Copy each of the following rows word for word.

* start INFORMATION PROVIDED *

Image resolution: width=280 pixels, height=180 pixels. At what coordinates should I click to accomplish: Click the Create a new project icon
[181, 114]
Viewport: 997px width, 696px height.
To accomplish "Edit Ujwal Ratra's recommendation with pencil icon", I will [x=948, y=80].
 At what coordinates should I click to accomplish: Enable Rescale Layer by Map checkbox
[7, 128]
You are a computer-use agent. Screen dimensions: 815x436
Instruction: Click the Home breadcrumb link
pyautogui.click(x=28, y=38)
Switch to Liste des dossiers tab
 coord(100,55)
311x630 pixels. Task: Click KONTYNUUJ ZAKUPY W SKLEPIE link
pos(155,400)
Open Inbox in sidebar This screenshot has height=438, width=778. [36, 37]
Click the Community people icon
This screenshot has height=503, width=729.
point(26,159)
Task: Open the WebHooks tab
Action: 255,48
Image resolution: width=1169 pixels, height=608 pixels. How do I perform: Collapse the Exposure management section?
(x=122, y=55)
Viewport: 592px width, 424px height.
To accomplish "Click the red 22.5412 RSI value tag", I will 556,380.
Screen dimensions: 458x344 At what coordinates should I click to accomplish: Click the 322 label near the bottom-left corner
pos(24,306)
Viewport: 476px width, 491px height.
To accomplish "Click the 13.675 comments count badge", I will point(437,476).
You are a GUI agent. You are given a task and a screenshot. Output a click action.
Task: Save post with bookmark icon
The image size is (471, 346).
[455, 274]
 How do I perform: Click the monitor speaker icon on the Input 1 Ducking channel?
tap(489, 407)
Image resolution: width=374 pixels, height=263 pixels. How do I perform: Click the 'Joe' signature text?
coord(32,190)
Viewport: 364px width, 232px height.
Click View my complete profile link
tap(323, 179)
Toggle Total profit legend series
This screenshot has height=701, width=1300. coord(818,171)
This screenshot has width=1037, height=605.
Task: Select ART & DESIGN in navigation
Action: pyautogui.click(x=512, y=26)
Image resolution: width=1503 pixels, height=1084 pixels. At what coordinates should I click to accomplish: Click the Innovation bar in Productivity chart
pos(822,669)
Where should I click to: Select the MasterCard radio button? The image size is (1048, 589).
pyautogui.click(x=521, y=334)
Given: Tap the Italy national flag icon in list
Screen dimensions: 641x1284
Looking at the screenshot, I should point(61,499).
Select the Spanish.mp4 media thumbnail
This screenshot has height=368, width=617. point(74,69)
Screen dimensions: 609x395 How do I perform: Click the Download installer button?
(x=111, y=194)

* end INFORMATION PROVIDED *

EXERCISE OUTPUT –
Image resolution: width=280 pixels, height=180 pixels. At what coordinates should I click to accomplish: Click the Create a new project icon
[181, 114]
Viewport: 997px width, 696px height.
To accomplish "Edit Ujwal Ratra's recommendation with pencil icon", I will [x=948, y=80].
 At what coordinates should I click to accomplish: Enable Rescale Layer by Map checkbox
[7, 128]
You are a computer-use agent. Screen dimensions: 815x436
Instruction: Click the Home breadcrumb link
pyautogui.click(x=28, y=38)
Switch to Liste des dossiers tab
 coord(100,55)
311x630 pixels. Task: Click KONTYNUUJ ZAKUPY W SKLEPIE link
pos(155,400)
Open Inbox in sidebar This screenshot has height=438, width=778. [36, 37]
Click the Community people icon
This screenshot has height=503, width=729.
point(26,159)
Task: Open the WebHooks tab
Action: 255,48
Image resolution: width=1169 pixels, height=608 pixels. How do I perform: Collapse the Exposure management section?
(x=122, y=55)
Viewport: 592px width, 424px height.
To accomplish "Click the red 22.5412 RSI value tag", I will 556,380.
Screen dimensions: 458x344 At what coordinates should I click to accomplish: Click the 322 label near the bottom-left corner
pos(24,306)
Viewport: 476px width, 491px height.
To accomplish "Click the 13.675 comments count badge", I will point(437,476).
You are a GUI agent. You are given a task and a screenshot. Output a click action.
Task: Save post with bookmark icon
The image size is (471, 346).
[455, 274]
 How do I perform: Click the monitor speaker icon on the Input 1 Ducking channel?
tap(489, 407)
Image resolution: width=374 pixels, height=263 pixels. How do I perform: Click the 'Joe' signature text?
coord(32,190)
Viewport: 364px width, 232px height.
Click View my complete profile link
tap(323, 179)
Toggle Total profit legend series
This screenshot has height=701, width=1300. coord(818,171)
This screenshot has width=1037, height=605.
Task: Select ART & DESIGN in navigation
Action: pyautogui.click(x=512, y=26)
Image resolution: width=1503 pixels, height=1084 pixels. At what coordinates should I click to accomplish: Click the Innovation bar in Productivity chart
pos(822,669)
Where should I click to: Select the MasterCard radio button? The image size is (1048, 589).
pyautogui.click(x=521, y=334)
Given: Tap the Italy national flag icon in list
Screen dimensions: 641x1284
Looking at the screenshot, I should point(61,499).
Select the Spanish.mp4 media thumbnail
This screenshot has height=368, width=617. point(74,69)
Screen dimensions: 609x395 How do I perform: Click the Download installer button?
(x=111, y=194)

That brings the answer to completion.